An Atheist Explores the Qur'an Part 60: A Broken Moon, Plus: Taste My Punishment, Beeyatch (The Moon (al-Qamar))

The Moon (al-Qamar) 1-54
A Broken Moon, Plus: Taste My Punishment, Beeyatch.

Welcome to the next instalment of An Atheist Explores Sacred Texts (Qur’an version).
In this series I work my way chapter-by-chapter through the Qur’an, commenting on it from the point of view of the text as literature and mythology.

For more detail, see the introductory post https://bit.ly/2ApLDy0
For the online Qur’an that I use, see here http://al-quran.info and http://quran.com

The Moon (al-Qamar) 1-20
“The Hour has drawn near and the moon is split.”

The splitting moon appears to be some kind of symbol of the end times; although it’s phrased very simply and matter-of-factly here, it’s a great image; I love the way it was done in the Guy Pearce version of the Time Machine. Perhaps the less said, however, about the Doctor Who episode “Kill the Moon” the better.

The verses then go on to say how the non-believers who claim things are just magic will emerge from their graves in the end times and feel a mix of fear and embarrassment over having been wrong. And to illustrate this, what better than a rehash of all the old prophets, yet again.

It starts with Noah, in a vessel of “planks and nails”, and also this section touches on Ad which is struck by an icy wind that knocks people over like “the trunks of uprooted palm trees”. There is a good poetic device, however, where each description has a kind of chorus that runs “Certainly We have made the Qurʾān simple for the sake of admonishment. So is there anyone who will be admonished?” Aside from making the word “admonish” look odd, it’s a good recurring refrain. As is
So how were My punishment and My warnings?”, although I think I’ve done the “How’s my Smiting?” joke already.

The Moon 21-40
“Thamūd denied the warnings, and they said, ‘Are we to follow a lone human from ourselves?! Indeed then we would be in error and madness.’”

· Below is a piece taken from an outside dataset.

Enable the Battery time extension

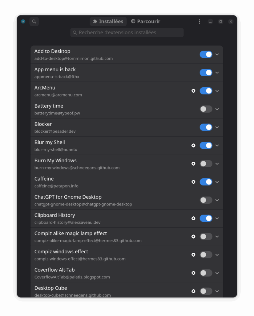(206, 109)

I feel that the people of Thamūd had a point – why should they believe the word of one man ranting about what God has told him? There’s a level of confirmation bias going on here, as I’m pretty sure you could find many more examples of times when somebody went around prophesying terrible destruction because God warned them, and no destruction came. Leave aside the obvious objection that the stories of, for example, Lot and Noah didn’t actually happen and are merely illustrative fables meant to show God’s power,  and so obviously things are going to work as predicted; it’s a little like marvelling at how Gandalf managed to predict that leaving Gollum alive would ultimately be beneficial. Even if we generously allow that these things did really happen, that’s still only what, six examples when somebody warned against disaster, and it happened. And for all we know these prophets could have simply been skilled meteorologists.

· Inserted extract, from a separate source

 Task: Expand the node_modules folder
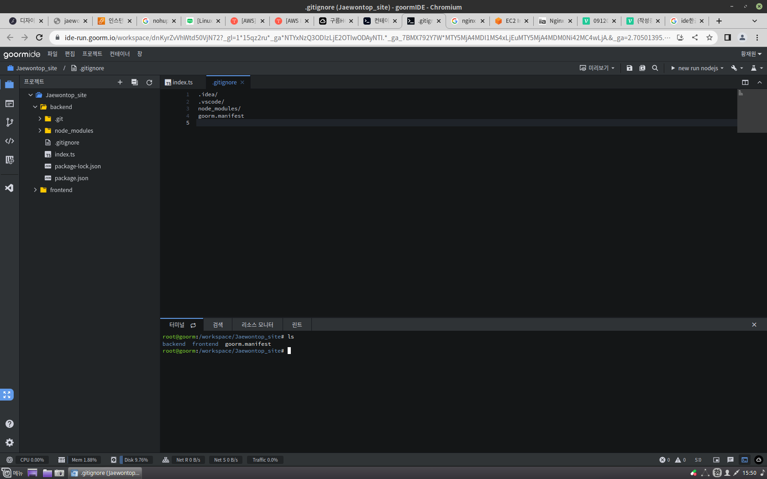point(40,130)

Anyway, Thamūd has that weird test where they hamstring a she-camel that they are supposed to leave alone (is this meant to be a metaphor, perhaps?), and get destroyed by a “Cry” that turns them to stone. And then we also get a brief summary of the story of Lot. “How’s my Smiting” gets joined by Taste My punishment and My warnings!’” as a bumper sticker.

The Moon 41-55
“Certainly the warnings came to Pharaoh’s clan who denied all of Our signs. So We seized them with the seizing of One [who is] all-mighty, Omnipotent.”

The examples finish with Pharaoh, presumably referencing the Moses story. Sadly we don’t get a return of the chorus; instead that Qur’an offers a challenge to the non-believers – “Think you’re hard enough?” (Are your faithless better than those, or have you [been granted] some immunity in the scriptures?”). The verses finish with a reminder that the faithless will be dragged on the face into the Fire whereas the faithful get “gardens and streams in the abode of truthfulness”.

There’s not a lot of novelty in this surah, but the poetry in this one is good; it actually feels like a structured poem rather than a lot of random thoughts bunged together.